HOW TO COMPLETE THIS TASK: A word-for-word copy of the data, pictures excluded, is what this task asks for.

EXERCISE DATA below:

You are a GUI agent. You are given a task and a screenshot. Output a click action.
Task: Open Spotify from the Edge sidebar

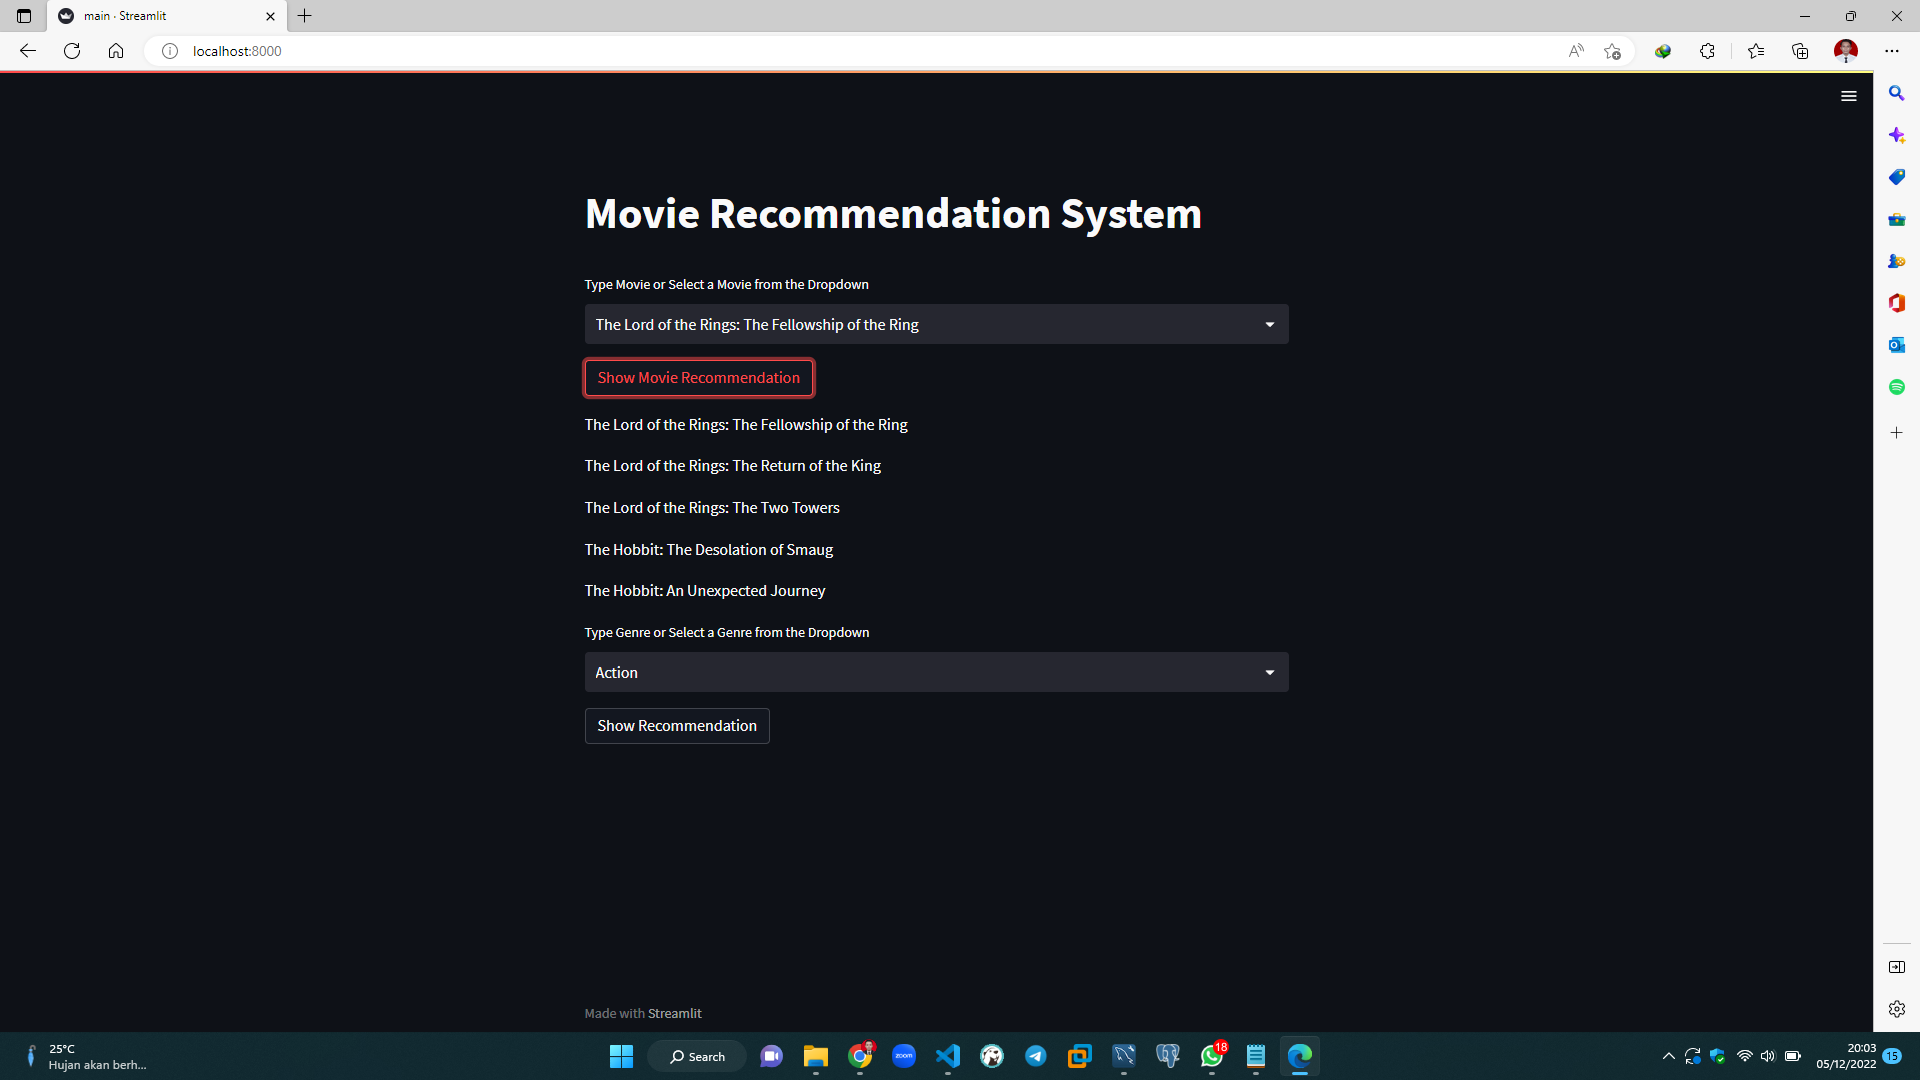point(1896,387)
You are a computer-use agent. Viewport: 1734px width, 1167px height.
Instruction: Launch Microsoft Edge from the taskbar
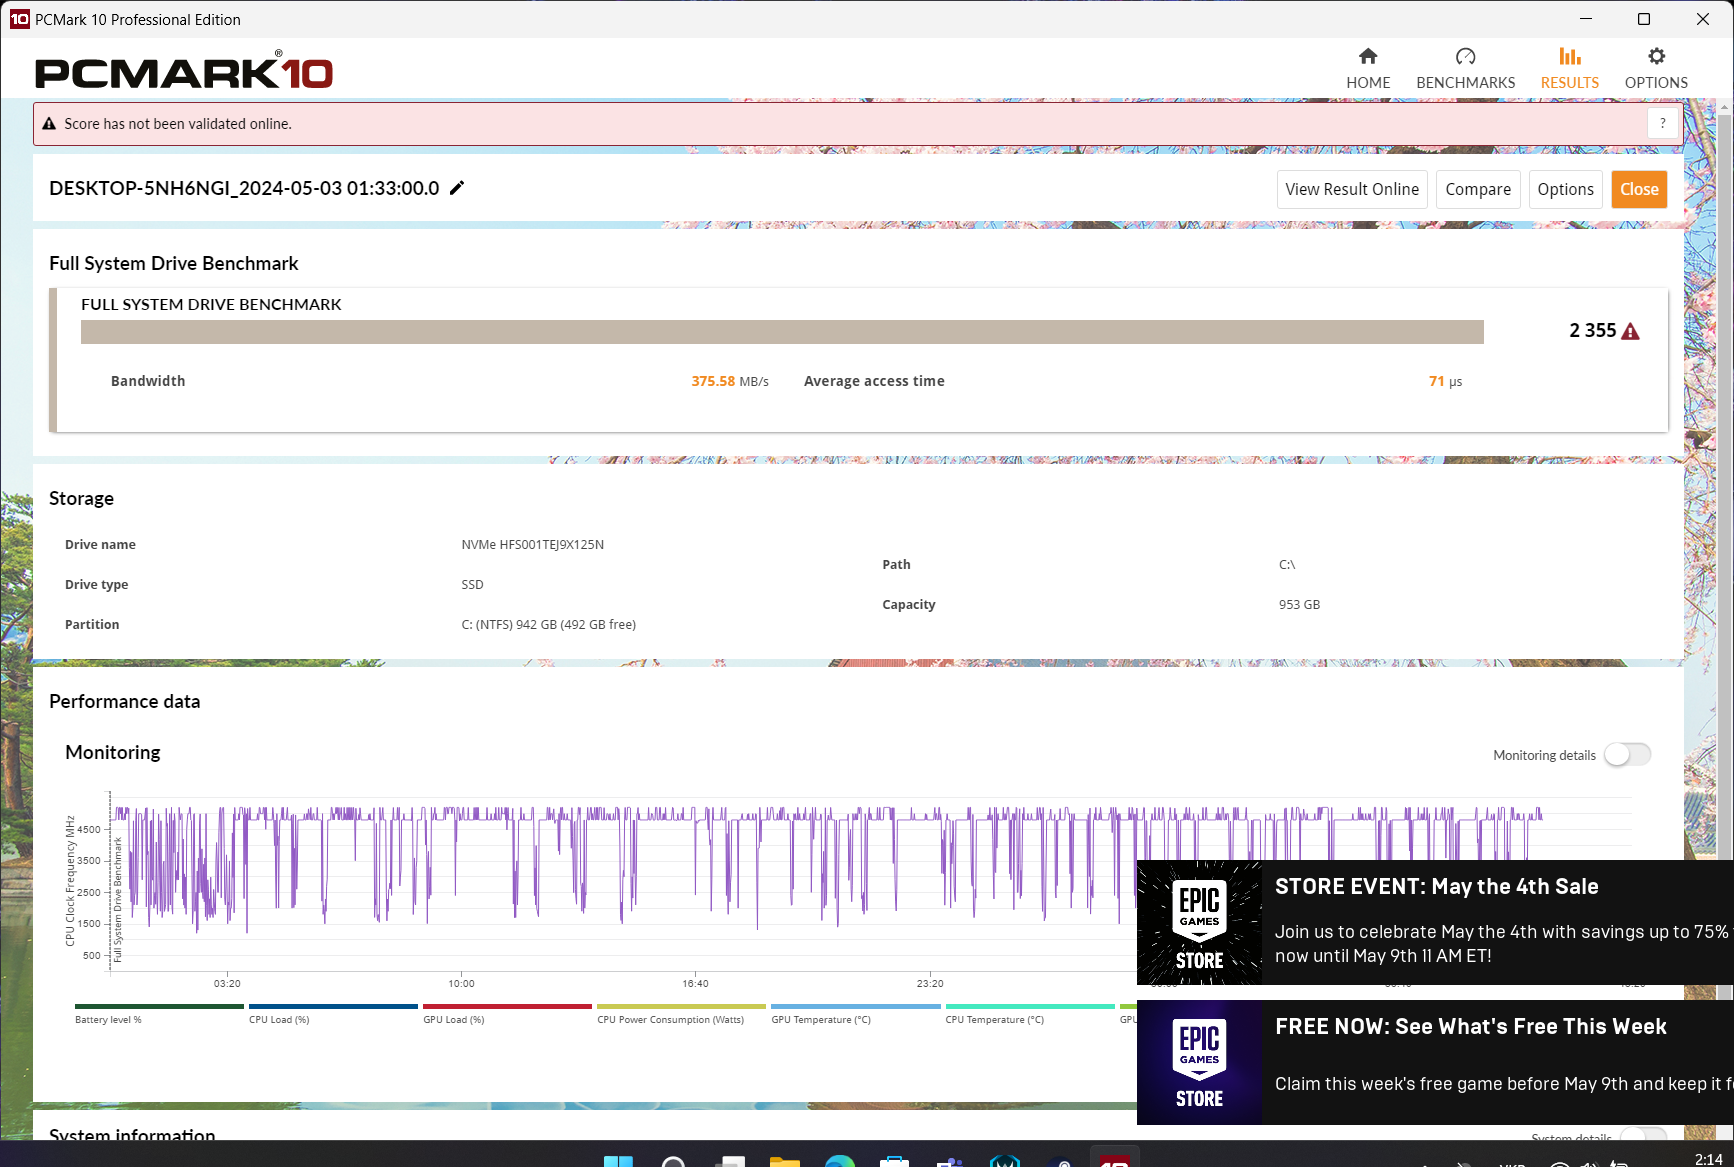(x=839, y=1160)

End of EXERCISE DATA.

ANSWER FOR THE TASK:
You are a GUI agent. You are given a task and a screenshot. Output a click action.
Task: Open Spotify from the Edge sidebar

point(1896,387)
You are a computer-use agent. Viewport: 1734px width, 1167px height.
Instruction: Launch Microsoft Edge from the taskbar
(x=839, y=1160)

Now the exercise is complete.